Надя опять легла. Долго лежала с открытыми глазами, смотрела в потолок. Потом стала вглядываться в темноту комнаты. Глаза совсем привыкли, различали даже рисунок обоев. «Шторы куплю, повешу, – размышляла Надя. – Надо к обоям подобрать». Вот здесь она поставит диван… Конечно, лучше купить диван. Рядом – стол. Здесь… нет, лучше вот здесь – шкаф. Со временем всё она купит, давно ведь деньжат прикапливала в надежде вот на это… Главное – теперь это реально. Всё будет, и очень скоро! Не то, что когда по мебельном и хозяйственным магазинам ходила и лишь мечтала, воображала… Конечно, нужно как-то менять свою жизнь. А то будет скоро как Зинка, от каждого «здрасьте» на стены шарахаться.
Даже не верится. Кажется, пройдет Новый год, и она снова будет жить в постылом общежитии и мечтать о своем угле.
Надя задремала. Внезапно дверь в соседней комнате со стуком распахнулась, грохнув о стену так, что содрогнулась квартира, и где-то под отставшими обоями посыпалась штукатурка. Надя подпрыгнула на раскладушке и с ужасом поняла, что праздник у соседей только начинается.
Громкая, на всю мощь телевизора, музыка заполнила, казалось, весь дом. Надя натянула пальто на голову, закрывая меховым воротником уши, но от топота танцующих ног было не спрятаться: он гудел в голове, пульсировал в жилах, пронизывал тело. Гремели стульями, орали, перекрикивая друг друга и телевизор, дико ржали, визжали, выходили из комнаты, пьяно топтались в коридоре, наваливались на Надину дверь, дергали ручку, – Надя каждый раз вздрагивала и замирала; она сжалась в клубок под своим пальто, дрожа всем телом: ей казалось сейчас ворвутся эти люди и будут лапать ее липкими руками…
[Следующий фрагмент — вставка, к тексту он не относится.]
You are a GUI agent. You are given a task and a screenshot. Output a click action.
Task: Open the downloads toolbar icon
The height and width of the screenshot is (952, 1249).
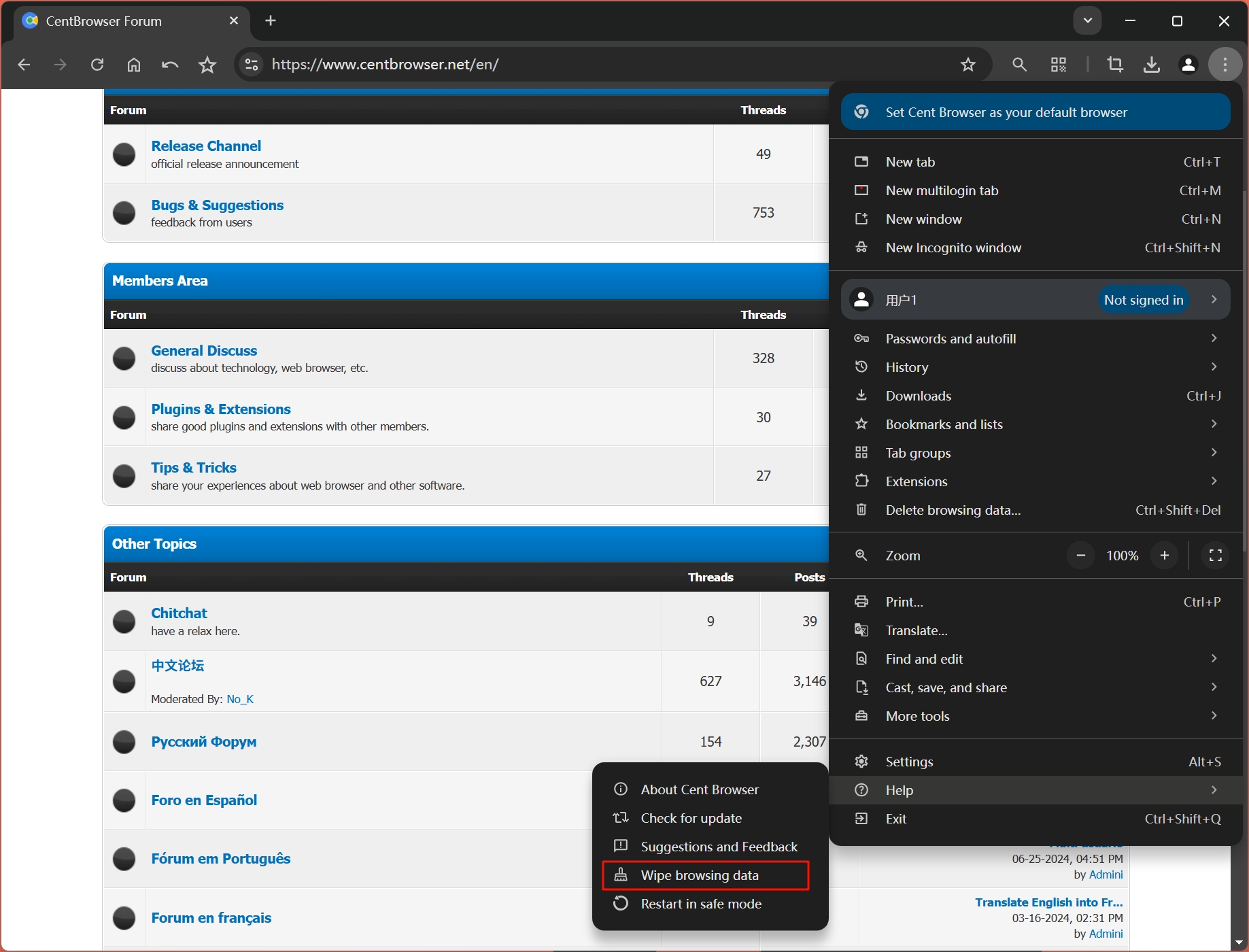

Потом телевизор утих, заиграл аккордеон. Стали петь; песни походили на гортанный рев. Потом отчего-то возникла ссора, пение прекратилось, голоса стали резче, визгливее. Возня, удары, крики, детский плач, шум драки, – всё слилось в сплошной кошмар, превратилось в острую всеохватывающую головную боль. Сколько так продолжалось, Надя не знала, – ей казалось, это не кончится некогда.
Ближе к утру стали затихать. Кто уходил, кто оставался там, где его свалил сон. Надя больше так и не уснула. Голова была тяжелой, откуда-то изнутри поднималась противная, как спрут, боль и сдавливала затылок, виски, резала глаза. Надя рассмотрела в темноте циферблат часов: было около шести утра. С трудом поднялась. Тело затекло от неудобной позы, отлежавшую руку кололо.
На кухне продолжал одиноко играть аккордеон. Надя, не включая свет, оделась, стараясь не шуметь, прошла по коридору к входной двери – она была даже не заперта, – и вышла.